I am quite sure you have heard of P90X. It’s from beachbody, and the instructor for this program is Tony Horton. You probably, know him 40 year old, ripped, funny guy. Anyway, I decided to try the programs but only managed to get the workout calendar and the cardio based videos. They are really long and very exhausting. They really get your heart rate up. I chose the lean phase since it’s more cardio based. It lets you perform three cardio routines, two strength workouts, and a yoga workout during the middle of the week. I did my research and decided to apply my knowledge on fitness. Since I didn’t get the nutrition plan, I decided to adopt a bodybuilder cutting phase, since the workouts I mostly do is cardio based. For the nutrition, I heard the plan was in three phases (3 months appropriate). A Fat burning phase which means high protein, moderate fats, low carb to stimulate a fat burning signal since you’re body is adapting to the changes.

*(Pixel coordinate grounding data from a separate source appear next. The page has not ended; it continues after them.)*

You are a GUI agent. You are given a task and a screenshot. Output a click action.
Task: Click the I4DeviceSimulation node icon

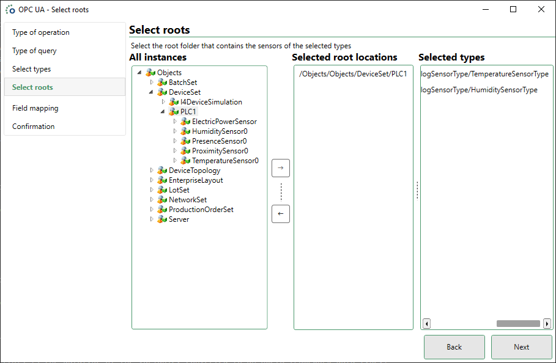[174, 102]
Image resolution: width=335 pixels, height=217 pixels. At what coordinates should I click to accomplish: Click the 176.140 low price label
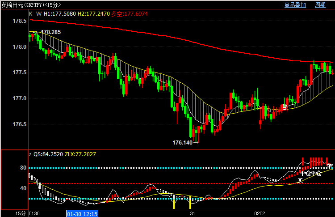point(182,143)
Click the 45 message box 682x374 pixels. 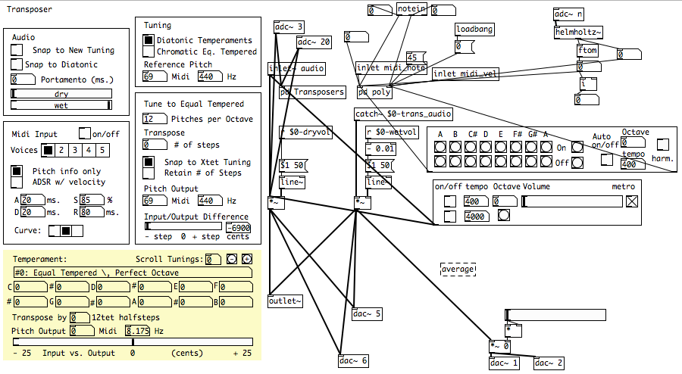click(415, 58)
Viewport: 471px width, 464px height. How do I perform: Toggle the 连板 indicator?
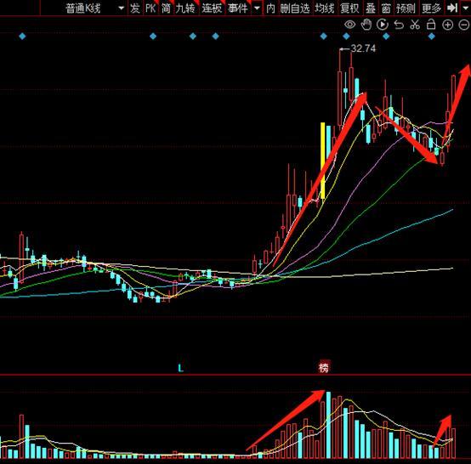click(212, 8)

The next month is a strength phase, High Protein, Moderate carbs and carbohydrates get increased about 5% each week to maintain some energy and then final Phase which is Endurance Phase, Calories are increased as the workouts will vary now each week and not the same one you do for 4 weeks. So you will use more energy than usual. I didn’t get the meal plan and so I did the opposite.

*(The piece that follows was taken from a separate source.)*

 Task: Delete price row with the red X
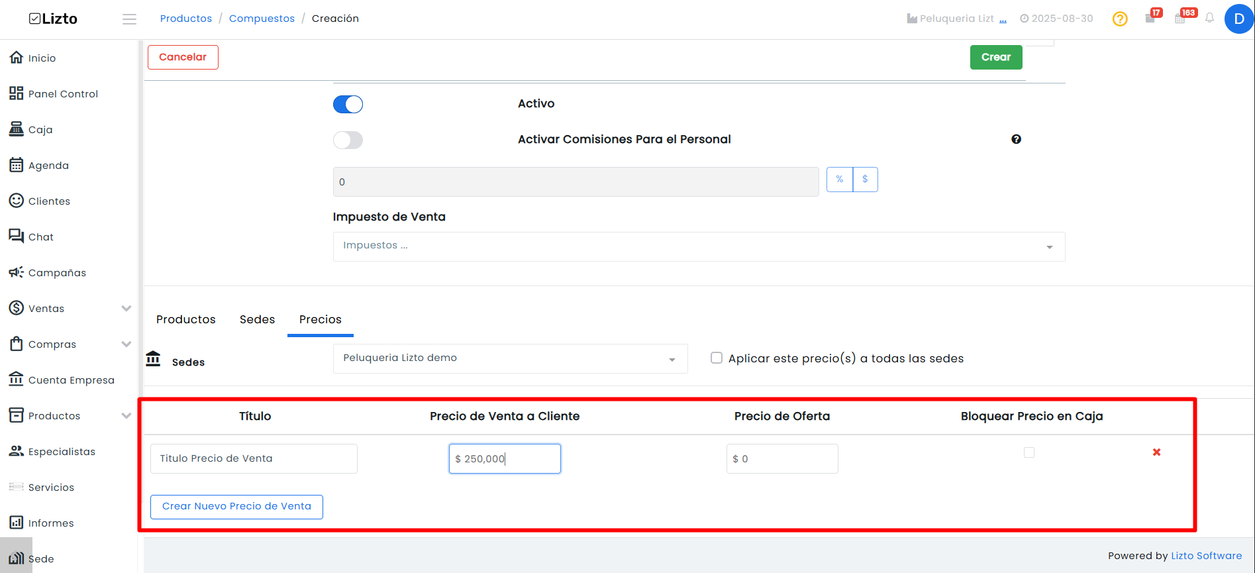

The first month instead of low carbs, I just did High Protein, moderate fats and carbs to get me used to the calories and to the workouts. I don’t apply techniques such as HIIT to my cardio routines except my strength workouts which is only two times a week and it’s a split. So for bodyparts I don’t want to bulk up on say arms, I do supersets. For the parts that I do want to bulk up say the shoulders, I use the pyramid principle which I increase my weight throughout my shoulder workout. That is to get me adjusted. It’s the complete opposite to the first phase where you limit carbohydrates.
My second phase, the strength phase, well, instead of increasing carbs in this phase, I am decreasing them as in this phase, I want to maintain my strength from the first phase and lose the most fat in this phase. Sort of like the bodybuilder’s diet that asks you to cut down on carbs each week. But, only on this phase. I will also apply another technique. But, not to my weights but to my cardio. Since each cardio routine has a timer installed, I will apply the High Intensity Interval training for the whole workout.

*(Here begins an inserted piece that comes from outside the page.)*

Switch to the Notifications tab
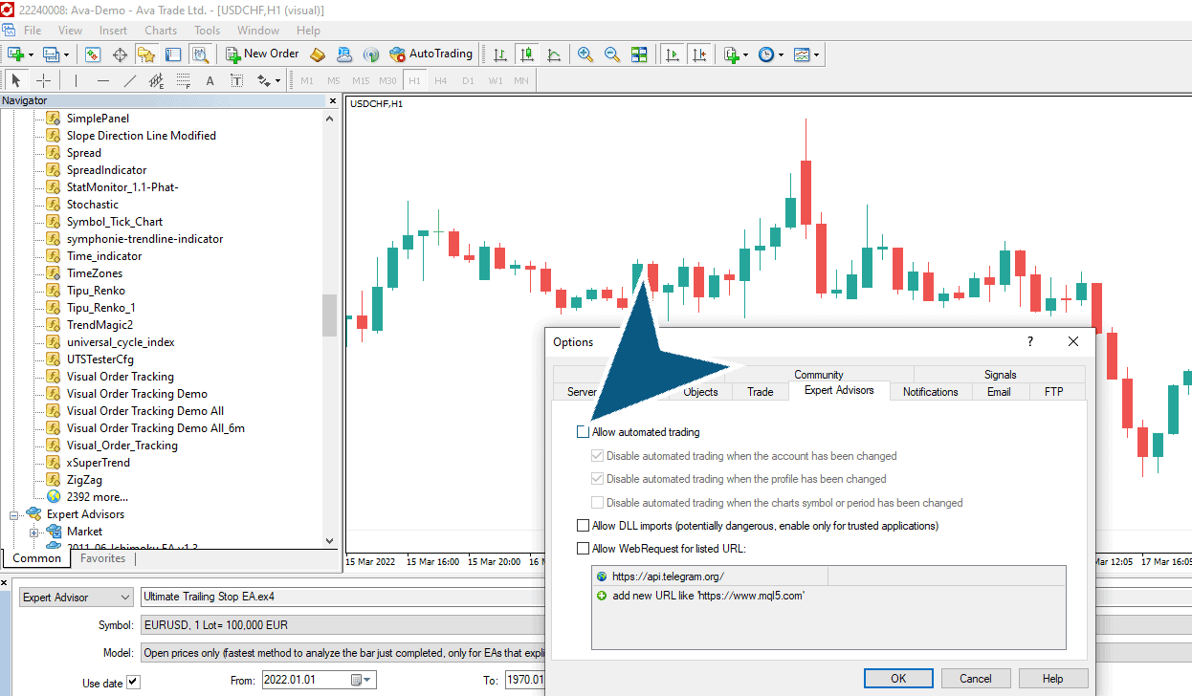The image size is (1192, 696). (931, 392)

P90X cardio workouts are not plain running, they combine kickboxing, core synergistic, and the one most average joes dread, plyometrics. It’s very high intensity. If I apply this High Intensity Interval training to these workouts, I think in my view would increase the intensity for the 2nd phase. The third phase is for me I think would match my own created 3rd phase. I increase my calories and carbohydrates just like in the meal plan but I will add a different twist. This phase is mean to stimulate the highest degree of metabolism change in all of the phases and increase stamina. That is why there is frequent changing of workouts each week for this final phase.
I will follow the frequent change but, I will add more techniques to the change, resistance. I plan to put some ankle weights on and wrist weights as well during my cardio workouts to add intensity along with the application of HIIT principle. I will do more reps during strength training but I won’t stick to isolation exercises anymore. That is done during the first phase and second phase. This time, it’s going to be athlete style. Full body movements with the pyramid principle applied along with supersets. That I believe will get all the muscles working and that would mean more calorie burning in and out of the workout, metabolism raised to a high level not like in the previous phases.
So basically, it’s like this my phases: Phase one: Adaptation Phase two: Calorie restriction and increased calorie burning through the addition of HIIT during cardio workouts and Phase Three: High Metabolic rate and a large amount of calories burned with the application of compound exercises with supersets and pyramids and increased resistance on HIIT PX90 cardio workouts.
So that is basically my plan and assault on bodyfat and for me to get fit for summer. In truth, PX90 is really a tough program. Even bodybuilders will have trouble with it. For the cardio parts anyway. So I have to ask, if it’s not that much, as I know I have taken so much of your time, If I follow this plan (I know that it’s messed up) will it achieve the fitness and body fat reduction I’m looking for?